At one point during a behind-the-scenes video about the making of No Color, Dodos frontman Meric Long is hunched over a vibraphone, screaming facedown into its metal planks while a mic in the adjoining room records the tinny echoes of his yelps. He looks like a crazy person. It's good to see The Dodos back to their old ways.
"Rattle-folk" became a popular term among music writers trying to describe the sound of the band's first two albums. It was a frustratingly meaningless term, a purportedly tidy summation of something not easily summed up. But despite the vagueness of the press they were receiving, one thing was certain: The band's wild, sweet mess of foot stomping, fingerpicking and frantic drum clatter made for some seriously invigorating two-man pop. Somewhat disappointingly, a lot of the "rattle" that made those records so special was squeezed out of their last album, 2009's Time to Die. Their knack for complex melody and their notable technical prowess remained intact, but at the hand of famed indie rock producer Phil Ek, the songs were tied into such neat little packages that you almost didn't even notice them. This brings us to No Color, with Long face planted into a vibraphone, squawking away.

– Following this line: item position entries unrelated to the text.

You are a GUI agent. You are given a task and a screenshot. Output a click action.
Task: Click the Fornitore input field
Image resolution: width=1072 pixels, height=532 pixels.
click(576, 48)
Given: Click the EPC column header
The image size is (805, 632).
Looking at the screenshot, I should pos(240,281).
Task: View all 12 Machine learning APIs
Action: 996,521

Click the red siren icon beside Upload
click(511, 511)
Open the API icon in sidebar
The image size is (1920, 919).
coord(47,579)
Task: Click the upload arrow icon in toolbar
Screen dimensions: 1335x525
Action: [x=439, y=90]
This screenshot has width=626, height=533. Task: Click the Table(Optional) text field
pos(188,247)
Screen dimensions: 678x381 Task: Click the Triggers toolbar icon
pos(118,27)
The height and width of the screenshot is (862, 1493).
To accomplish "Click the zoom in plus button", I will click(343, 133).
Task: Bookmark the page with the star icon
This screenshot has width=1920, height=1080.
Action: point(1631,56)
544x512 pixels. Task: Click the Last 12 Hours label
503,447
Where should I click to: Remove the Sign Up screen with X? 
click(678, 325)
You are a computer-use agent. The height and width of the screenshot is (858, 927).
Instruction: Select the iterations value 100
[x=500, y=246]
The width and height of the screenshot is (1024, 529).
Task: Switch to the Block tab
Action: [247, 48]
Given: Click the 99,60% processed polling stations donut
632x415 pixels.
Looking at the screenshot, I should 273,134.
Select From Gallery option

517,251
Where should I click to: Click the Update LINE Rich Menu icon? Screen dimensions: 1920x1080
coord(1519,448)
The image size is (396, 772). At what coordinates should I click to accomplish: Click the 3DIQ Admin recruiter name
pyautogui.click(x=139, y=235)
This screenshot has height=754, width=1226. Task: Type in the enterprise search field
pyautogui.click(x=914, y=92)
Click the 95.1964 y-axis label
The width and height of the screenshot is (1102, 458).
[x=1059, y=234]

When it came time to record, they reunited with Beware of the Maniacs and Visiter producer John Askew to collaborate behind the boards. In a back-to-basics approach for a live-it-and-breathe-it kind of band, they holed themselves up in the studio for two months with, according to their Twitter feed, "every instrument known to man." It was a post-production decision to rid the album almost entirely of the vibraphone (and the vibraphonist) they were so excited about on Time to Die that really took them back to their basics though, operating again as a duo. Given the self-imposed restrictions of their setup—a guitar player without a pick, a drummer without a kick drum, a band without a bass player, writing dancey pop songs without synths—the two guys on board are going to have to work harder than a band with more members to produce their sound. And so they do—putting the band's visceral energy at the forefront.
For the first time ever, Long uses an electric guitar as his primary instrument, but its slight sheen is warmed by all the sonic oddities dropped into nearly every fold—this is where those tinny echoes from his vibraphone experiment come into play, or, say, the subtle flamenco twang in "Companions"—and it certainly doesn't hurt having Neko Case's distant backing vocals on every other song. Playing an electric rather than an acoustic serves to downplay the botched, warts-and-all charm of their early material in favor of more precise-sounding compositions. Again, though, it's a self-inflicted restriction that saves them from sounding sterile: Long still opts to fingerpick, giving the recording a slightly jagged quality that wouldn't be there if he used a standard pick. They're making an awful lot of noise, but it hits on a primal, intimate level.
The front half of the album is particularly huge-sounding, full of chattering, on-the-rim thwacks and untamed riffs, but the bigness that the Dodos achieve here is not anthemic in a theatrical, Arcade Fire kind of way or of the Animal Collective build-and-release variety. Tracks like "Good" and "When Will You Go" come off like evolved jam sessions, capturing a certain instantaneous expression that could only be possible with Long and drummer Logan Kroeber having played together for so many years. The guitar riffs and drum rhythms are tightly interlocked, but there's a pulsing back-and-forth between them, too.
Maybe the best thing about No Color is that it never seems to aim for grandeur. It just happens. "Going Under" starts off likably enough: Long is in wounded-boy mode, his vocals riding the wave of Kroeber's bobbing drums. "You're getting good at giving up/this ship is going under, going under, going under," he sings. But then, just as he's done so many times in the past, he lets out a guttural bark about halfway through, calling on the drums to engulf everything else while the ever-present whir of cymbals periodically turns to crashes. Long's vocals literally start going under the racket, but then, for no real apparent reason, he starts cooing like a bird, nonchalantly tossing off the weight of the world. Their willingness to throw caution to the wind and just go for it—whether "it" means mimicking a winged animal, screaming into a vibraphone, or just banging the shit out of drums—allows them to reach an intensity that matches a band three times their size. The Dodos' uncalculated eagerness is not lost in a current indie rock landscape where exerting so much effort is not in fashion, and maybe never has been. No Color is a kicking and screaming accusation against those jaded attitudes, well-mannered arrangements and contentment with simplicity. And the best part is, The Dodos might not even mean it to be.